START Text block

WASHINGTON DC - President Donald Trump sat by Rep. Steve Scalise's bedside and spoke with the House Majority Whip's family during a visit Wednesday evening to the hospital where Scalise remains in critical condition.
Press Secretary Sean Spicer describes the scene in the intensive care unit as "emotional."
Spicer says the president was also briefed by Scalise's medical team and spoke with Capitol Police officer Crystal Griner, who was shot in the ankle during the attack on a Republican Congressional baseball practice.
The president and first lady Melania Trump spent about half an hour at MedStar Washington Hospital Center.
Trump also met with other Capitol police officers who have gathered at the hospital and thanked them for their service.
The president was accompanied by White House doctor Ronny Jackson.
The hospital updated the Congressman's condition in a statement released Wednesday evening:
Congressman Steve Scalise sustained a single rifle shot to the left hip. The bullet travelled across his pelvis, fracturing bones, injuring internal organs, and causing severe bleeding. He was transported in shock to MedStar Washington Hospital Center, a Level I Trauma Center. He underwent immediate surgery, and an additional procedure to stop bleeding. He has received multiple units of blood transfusion. His condition is critical, and he will require additional operations. We will provide periodic updates.
He was accompanied on the evening trip by his wife, first lady Melania Trump. The couple brought flowers for the injured lawmaker.
The hospital said after the surgery that Scalise remained in critical condition. A US Capitol Police officer who was also hurt in the gun attack was also receiving treatment at the facility, situated about three miles northeast of the White House.
Ahead of his visit, a White House official said Trump may only be able to visit Scalise's family, which has gathered at the facility, since the lawmaker himself remains critically ill.
Earlier Wednesday, Trump called for unity across party lines during a subdued statement from the White House. He avoided issuing partisan blame for the attack, which was carried out by an assailant who had expressed anger at Trump's election and support for Democratic candidates.
It's the first major domestic incident that has prompted a response from Trump, who spoke straight into the camera during his brief statement from the Diplomatic Reception Room. During his remarks, Trump disclosed that the shooter had died, the first confirmation from any official of the death.
His appearance was shorter than his predecessor's post-shooting statements, and did not contain political overtures, as President Barack Obama's reactions often did. But Trump did strike a similar tone of solemnity, which has become rare during his public appearances until this point.
"Everyone on that field is a public servant -- our courageous police, our congressional aides who work so tirelessly behind the scenes with enormous devotion, and our dedicated members of Congress who represent our people," Trump said.
"We may have our differences, but we do well, in times like these, to remember that everyone who serves in our nation's capital is here because, above all, they love our country."

END Text block
START Study material

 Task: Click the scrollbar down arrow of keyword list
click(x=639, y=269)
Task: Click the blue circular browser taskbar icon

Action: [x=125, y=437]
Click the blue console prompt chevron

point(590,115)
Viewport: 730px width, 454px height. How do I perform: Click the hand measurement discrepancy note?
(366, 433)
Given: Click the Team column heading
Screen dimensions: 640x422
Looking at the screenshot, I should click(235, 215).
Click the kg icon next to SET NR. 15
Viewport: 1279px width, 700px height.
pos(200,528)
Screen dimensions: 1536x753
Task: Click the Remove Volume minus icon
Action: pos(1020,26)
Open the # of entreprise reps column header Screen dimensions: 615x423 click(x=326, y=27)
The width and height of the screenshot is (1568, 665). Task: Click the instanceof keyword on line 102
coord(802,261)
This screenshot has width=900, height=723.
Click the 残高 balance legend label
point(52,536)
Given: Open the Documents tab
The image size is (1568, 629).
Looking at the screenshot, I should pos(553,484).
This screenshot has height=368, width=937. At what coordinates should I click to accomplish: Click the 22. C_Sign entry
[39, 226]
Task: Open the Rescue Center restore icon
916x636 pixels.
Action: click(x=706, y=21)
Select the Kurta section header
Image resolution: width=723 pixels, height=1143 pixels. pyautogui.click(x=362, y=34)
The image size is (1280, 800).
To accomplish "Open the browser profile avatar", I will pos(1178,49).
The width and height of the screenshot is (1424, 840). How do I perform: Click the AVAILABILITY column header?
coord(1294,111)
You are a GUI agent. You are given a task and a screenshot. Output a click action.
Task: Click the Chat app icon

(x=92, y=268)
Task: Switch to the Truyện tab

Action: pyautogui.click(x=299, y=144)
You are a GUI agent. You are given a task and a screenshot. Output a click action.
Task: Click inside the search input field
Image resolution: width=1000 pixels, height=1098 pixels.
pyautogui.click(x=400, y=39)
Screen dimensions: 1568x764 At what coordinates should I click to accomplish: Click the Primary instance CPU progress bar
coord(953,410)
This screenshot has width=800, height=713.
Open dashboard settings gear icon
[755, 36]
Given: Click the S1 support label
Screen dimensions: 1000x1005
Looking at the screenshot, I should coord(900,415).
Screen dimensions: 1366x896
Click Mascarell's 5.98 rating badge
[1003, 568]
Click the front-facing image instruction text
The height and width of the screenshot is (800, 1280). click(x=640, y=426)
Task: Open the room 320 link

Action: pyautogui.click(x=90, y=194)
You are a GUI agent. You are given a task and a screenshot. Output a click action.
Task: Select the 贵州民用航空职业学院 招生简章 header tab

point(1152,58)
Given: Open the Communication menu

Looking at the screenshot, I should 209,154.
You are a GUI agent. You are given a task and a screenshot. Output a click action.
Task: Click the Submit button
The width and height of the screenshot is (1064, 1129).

END Study material

» What is expected:
According to the news report on President Trump's hospital visit, how long did he and Melania Trump spend at MedStar Washington Hospital Center?

» Response below:
About half an hour.